## [ASSIGNMENT]
Print out the entries below with no edits.

## [DATASET RECORDS]
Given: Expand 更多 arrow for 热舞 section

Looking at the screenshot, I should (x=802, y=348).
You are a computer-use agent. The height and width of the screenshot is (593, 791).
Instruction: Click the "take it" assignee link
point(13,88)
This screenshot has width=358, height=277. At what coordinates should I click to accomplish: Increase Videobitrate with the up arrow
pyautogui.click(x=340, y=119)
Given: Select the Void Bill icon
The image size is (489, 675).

## [EXPECTED ANSWER]
Given: Expand 更多 arrow for 热舞 section

Looking at the screenshot, I should (x=802, y=348).
You are a computer-use agent. The height and width of the screenshot is (593, 791).
Instruction: Click the "take it" assignee link
point(13,88)
This screenshot has width=358, height=277. At what coordinates should I click to accomplish: Increase Videobitrate with the up arrow
pyautogui.click(x=340, y=119)
Given: Select the Void Bill icon
The image size is (489, 675).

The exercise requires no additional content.